The reality of digital business means that businesses must innovate or die. But security is an integral part of the digital business equation when it comes to technologies like cloud services and big data, mobile and IT devices, rapid DevOps, and technologies such as blockchain.
Security experts must adapt security techniques for the digital age, according to Neil MacDonald, vice-president ad distinguished analyst at Gartner.
He tells delegates to the Gartner Security and Risk Management Summit 2017: “The truth is we’ve had a binary view of the world that no longer exists. Black or white, good or bad the answer is we don’t really have certainty in either extreme. It could be either. It can be both. Ambiguity is the new reality. Embrace the grey.
“The reality is business leaders are moving full speed ahead, with or without you,” he adds.
In 2014, Gartner introduced Adaptive Security Architecture but organisations now need to evolve past that.
Now, security experts must apply a new approach: CARTA-continuous adaptive risk and trust assessment. This to stay competitive with emerging business opportunities. The key is to apply the philosophy across the business from DevOps to external partners.
“We need security that is adaptive everywhere – to embrace the opportunity, and manage the risks that come with this new digital world, delivering security that moves at the speed of digital business,” says MacDonald.
Along with research director Eric Ahlm and research vice-president Ramon Krikken, MacDonald explored how to apply CARTA across three phases of information security and risk management.
* Run: Runtime threat protections and access protection;
* Build: Development and ecosystem partners; and
* Planning: Adaptive security governance and evaluating new vendors

Run CARTA
When it comes to CARTA, data analytics need to be a standard part of the arsenal. Companies can – despite the hype about big data – derive real value from machine learning.
“Anomaly detection and machine learning are helping us to find bad guys that have otherwise bypassed our rules-based prevention systems,” says Ahlm. “That’s why analytics are so relevant to security operations today, they are good at finding bad guys in the data that other systems missed.”
The average time to detect a breach in the Americas is 99 days and the average cost is $4-million. Analytics will speed up detection and automation will speed up response time, acting as a force multiplier to scale the team without adding people.
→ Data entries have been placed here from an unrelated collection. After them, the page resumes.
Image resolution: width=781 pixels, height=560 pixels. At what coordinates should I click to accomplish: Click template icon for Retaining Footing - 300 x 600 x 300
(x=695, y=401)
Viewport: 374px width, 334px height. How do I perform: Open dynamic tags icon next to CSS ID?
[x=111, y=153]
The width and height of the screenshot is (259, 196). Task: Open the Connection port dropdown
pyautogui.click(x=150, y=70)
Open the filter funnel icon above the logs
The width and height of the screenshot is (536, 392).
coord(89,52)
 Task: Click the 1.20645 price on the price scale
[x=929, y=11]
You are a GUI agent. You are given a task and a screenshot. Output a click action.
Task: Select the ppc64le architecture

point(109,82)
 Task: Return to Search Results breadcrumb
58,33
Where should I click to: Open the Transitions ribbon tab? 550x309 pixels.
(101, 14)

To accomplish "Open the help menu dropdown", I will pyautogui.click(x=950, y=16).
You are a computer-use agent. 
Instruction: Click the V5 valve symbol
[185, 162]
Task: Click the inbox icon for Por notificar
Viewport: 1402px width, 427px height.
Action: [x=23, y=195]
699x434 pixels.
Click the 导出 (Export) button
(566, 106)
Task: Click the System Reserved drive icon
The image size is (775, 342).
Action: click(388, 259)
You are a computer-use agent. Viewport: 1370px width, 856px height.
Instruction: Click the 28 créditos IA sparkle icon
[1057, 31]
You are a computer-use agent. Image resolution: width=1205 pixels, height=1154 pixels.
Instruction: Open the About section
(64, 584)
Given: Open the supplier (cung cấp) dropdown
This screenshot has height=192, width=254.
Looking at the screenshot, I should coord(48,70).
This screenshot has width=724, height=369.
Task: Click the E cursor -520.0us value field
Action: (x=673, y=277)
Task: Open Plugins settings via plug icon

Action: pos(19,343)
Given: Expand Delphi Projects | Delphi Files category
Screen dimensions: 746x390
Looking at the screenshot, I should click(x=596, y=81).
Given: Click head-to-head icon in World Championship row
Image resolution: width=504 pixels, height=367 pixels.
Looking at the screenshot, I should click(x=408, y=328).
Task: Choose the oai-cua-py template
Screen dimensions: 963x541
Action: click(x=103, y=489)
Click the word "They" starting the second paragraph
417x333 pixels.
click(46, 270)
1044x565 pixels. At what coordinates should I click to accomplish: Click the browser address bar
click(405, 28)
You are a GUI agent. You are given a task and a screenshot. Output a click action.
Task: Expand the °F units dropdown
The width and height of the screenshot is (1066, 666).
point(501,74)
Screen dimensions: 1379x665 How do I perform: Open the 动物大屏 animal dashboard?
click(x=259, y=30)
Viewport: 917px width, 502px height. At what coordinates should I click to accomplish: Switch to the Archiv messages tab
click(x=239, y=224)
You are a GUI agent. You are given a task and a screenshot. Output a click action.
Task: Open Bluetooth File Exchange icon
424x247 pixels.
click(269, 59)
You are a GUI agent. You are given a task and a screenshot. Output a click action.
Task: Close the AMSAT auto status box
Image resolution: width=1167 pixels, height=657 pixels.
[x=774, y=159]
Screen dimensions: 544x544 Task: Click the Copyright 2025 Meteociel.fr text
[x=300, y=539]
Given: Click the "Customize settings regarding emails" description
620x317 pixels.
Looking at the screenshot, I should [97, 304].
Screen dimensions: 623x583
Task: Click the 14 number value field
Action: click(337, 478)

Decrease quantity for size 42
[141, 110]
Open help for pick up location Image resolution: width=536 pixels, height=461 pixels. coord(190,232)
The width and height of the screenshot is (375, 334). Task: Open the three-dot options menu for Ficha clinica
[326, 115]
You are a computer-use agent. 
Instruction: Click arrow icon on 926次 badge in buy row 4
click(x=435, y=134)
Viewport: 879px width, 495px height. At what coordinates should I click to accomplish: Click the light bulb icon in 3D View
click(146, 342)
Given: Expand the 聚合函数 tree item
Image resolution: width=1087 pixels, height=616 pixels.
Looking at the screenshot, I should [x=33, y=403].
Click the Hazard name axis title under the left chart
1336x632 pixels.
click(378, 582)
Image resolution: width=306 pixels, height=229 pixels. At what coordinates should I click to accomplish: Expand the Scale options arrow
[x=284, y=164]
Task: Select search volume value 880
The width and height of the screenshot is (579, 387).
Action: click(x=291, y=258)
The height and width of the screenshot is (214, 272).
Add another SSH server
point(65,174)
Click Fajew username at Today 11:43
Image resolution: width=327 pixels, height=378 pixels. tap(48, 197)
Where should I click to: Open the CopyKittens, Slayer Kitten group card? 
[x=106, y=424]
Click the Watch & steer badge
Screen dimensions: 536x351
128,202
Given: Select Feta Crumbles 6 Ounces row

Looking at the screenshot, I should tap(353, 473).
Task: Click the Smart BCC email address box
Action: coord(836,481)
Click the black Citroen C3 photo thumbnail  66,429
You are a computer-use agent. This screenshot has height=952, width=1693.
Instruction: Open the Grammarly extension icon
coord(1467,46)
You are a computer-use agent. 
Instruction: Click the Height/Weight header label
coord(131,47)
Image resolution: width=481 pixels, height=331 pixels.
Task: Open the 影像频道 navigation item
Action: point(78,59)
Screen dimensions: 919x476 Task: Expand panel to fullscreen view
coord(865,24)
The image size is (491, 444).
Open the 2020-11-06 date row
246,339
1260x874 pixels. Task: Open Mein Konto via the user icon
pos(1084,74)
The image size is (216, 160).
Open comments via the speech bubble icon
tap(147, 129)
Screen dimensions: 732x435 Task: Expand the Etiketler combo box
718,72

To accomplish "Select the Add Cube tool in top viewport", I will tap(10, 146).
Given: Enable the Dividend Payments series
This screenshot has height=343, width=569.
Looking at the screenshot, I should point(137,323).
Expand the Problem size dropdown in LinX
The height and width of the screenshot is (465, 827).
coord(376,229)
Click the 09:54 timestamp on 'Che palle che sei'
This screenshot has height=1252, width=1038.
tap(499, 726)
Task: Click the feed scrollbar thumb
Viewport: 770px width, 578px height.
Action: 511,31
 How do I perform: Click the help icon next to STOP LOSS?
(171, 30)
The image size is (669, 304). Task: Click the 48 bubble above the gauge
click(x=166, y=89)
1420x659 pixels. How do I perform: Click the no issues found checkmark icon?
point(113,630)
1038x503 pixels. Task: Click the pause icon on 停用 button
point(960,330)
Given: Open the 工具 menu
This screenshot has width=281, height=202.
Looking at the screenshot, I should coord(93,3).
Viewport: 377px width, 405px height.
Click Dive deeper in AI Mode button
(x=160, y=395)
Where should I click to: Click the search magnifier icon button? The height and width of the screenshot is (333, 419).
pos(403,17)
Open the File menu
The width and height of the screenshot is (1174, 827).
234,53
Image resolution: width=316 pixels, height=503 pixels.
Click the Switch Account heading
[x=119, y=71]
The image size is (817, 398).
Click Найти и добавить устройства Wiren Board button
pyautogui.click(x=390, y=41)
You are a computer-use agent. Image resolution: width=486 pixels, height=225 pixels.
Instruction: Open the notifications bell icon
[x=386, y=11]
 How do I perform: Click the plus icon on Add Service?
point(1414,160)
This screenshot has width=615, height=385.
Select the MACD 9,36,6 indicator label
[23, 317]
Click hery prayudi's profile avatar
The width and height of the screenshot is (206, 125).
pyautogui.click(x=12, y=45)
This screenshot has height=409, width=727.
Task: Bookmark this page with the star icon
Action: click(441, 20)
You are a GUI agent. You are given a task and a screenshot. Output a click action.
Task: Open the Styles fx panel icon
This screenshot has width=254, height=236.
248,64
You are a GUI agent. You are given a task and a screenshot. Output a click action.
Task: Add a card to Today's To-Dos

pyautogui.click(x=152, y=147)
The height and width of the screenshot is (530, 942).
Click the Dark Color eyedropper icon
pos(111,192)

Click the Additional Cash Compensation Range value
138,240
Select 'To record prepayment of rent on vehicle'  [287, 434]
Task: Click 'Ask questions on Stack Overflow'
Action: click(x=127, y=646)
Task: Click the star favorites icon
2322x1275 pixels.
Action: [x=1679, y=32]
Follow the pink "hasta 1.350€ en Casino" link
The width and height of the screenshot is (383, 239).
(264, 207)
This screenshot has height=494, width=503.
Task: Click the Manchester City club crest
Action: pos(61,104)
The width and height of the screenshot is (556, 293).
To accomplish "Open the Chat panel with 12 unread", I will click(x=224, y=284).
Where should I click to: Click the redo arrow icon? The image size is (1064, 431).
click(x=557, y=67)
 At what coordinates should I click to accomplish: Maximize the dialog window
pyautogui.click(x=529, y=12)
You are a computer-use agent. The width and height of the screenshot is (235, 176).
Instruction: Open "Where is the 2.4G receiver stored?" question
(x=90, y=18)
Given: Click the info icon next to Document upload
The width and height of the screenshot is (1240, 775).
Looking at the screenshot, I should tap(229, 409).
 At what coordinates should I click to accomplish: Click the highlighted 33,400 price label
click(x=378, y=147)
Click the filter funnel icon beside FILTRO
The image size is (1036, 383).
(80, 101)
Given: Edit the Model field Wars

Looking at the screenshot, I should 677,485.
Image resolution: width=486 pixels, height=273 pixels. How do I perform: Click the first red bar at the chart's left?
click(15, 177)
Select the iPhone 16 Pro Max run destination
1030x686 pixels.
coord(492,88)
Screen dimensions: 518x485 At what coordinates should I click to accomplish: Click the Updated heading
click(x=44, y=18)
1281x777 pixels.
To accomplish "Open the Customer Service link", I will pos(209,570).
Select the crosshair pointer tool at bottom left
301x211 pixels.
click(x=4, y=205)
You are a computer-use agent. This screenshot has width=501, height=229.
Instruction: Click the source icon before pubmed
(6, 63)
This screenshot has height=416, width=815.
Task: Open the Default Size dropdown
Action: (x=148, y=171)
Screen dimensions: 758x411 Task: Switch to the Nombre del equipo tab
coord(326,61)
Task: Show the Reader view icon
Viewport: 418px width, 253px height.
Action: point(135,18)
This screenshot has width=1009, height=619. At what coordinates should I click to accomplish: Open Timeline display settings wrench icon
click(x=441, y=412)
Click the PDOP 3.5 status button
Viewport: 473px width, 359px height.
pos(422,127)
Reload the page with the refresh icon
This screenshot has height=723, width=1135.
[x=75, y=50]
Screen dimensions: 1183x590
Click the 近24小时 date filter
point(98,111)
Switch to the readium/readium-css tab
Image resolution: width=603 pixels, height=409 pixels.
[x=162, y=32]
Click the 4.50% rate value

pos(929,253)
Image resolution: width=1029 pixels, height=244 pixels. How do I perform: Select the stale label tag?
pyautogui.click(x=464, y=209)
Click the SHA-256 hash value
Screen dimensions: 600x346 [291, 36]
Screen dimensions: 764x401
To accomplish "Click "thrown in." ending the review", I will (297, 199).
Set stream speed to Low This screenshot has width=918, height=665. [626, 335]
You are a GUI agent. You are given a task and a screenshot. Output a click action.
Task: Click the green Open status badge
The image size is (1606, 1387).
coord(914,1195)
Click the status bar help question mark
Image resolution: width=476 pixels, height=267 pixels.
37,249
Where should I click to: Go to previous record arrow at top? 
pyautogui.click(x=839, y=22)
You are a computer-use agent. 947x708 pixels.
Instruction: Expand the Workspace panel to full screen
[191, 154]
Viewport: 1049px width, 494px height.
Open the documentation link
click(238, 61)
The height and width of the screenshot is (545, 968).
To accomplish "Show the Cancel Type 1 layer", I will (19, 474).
Analytics and automation ensure enterprises focus limited resources on events with the highest risk and the most confidence.
For access protection in the digital world, companies must be constantly monitoring. One time authentication is fundamentally flawed when the threat is past the gate. For example, if a user is downloading sensitive data to a device. The data should be encrypted with digital rights management before it’s downloaded, and then the user should be monitored. If he starts to download too much, throttle access or raise an alert for investigation.

Build CARTA
When it comes to DevOps, security needs to start early in development and identify issues that represent a risk to the organisation before they’re released into production. Modern applications are not developed, but rather assembled from libraries and components. Scan the libraries for known vulnerabilities and eliminate the majority of the risk. For custom code, balance the need for speed with the need for security.
Ecosystem partners add new business capabilities, and new security complexities.
“Risk management is no longer the domain of a single enterprise and it must be considered at ecosystem level,” says Ahlm. “The success of my product or service is now fundamentally intertwined with others. My risk is their risk. Their risk is my risk. It’s one in the same.”
With the CARTA mindset, organisations must continuously assess the ecosystem risk and adapt as necessary. Your partners should also be assessing your enterprise, infrastructure, control and digital brand reputation. For ecosystems with a dominant anchor provider, the only way a company will be allowed in is after a security and risk assessment.
“If your company is too risky, the organisation might be removed from the ecosystem. Continuous monitoring and assessing of the risk and reputation of major digital partners is essential.

Planning CARTA
Assess compliance and governance at an enterprise level. What level of risk is acceptable to business leaders?
Analytics will provide modelling and predictions about areas of risk and what opportunities are available if the business is willing to accept more risk. Continuous monitoring of analytics will allow you to explain risk in business terms. The business will need support in setting priorities, security experts must do their best to build reasonable guardrails and help define acceptable levels of trust and risk.
CARTA should also be used to evaluate vendors to ensure they offer five criteria: Open APIs, support of modern IT practices such as cloud and containers, support adaptive policies such as being able to change security postures based on context, full access to data without penalties and multiple detection methods.
“A CARTA strategic approach enables us to say yes more often. With a traditional binary allow/deny approach we had no choice but to be conservative and say no,” says MacDonald. “With a CARTA strategic approach, we can say yes, and we will monitor and assess it to be sure allowing us to embrace opportunities that were considered too risky in the past.”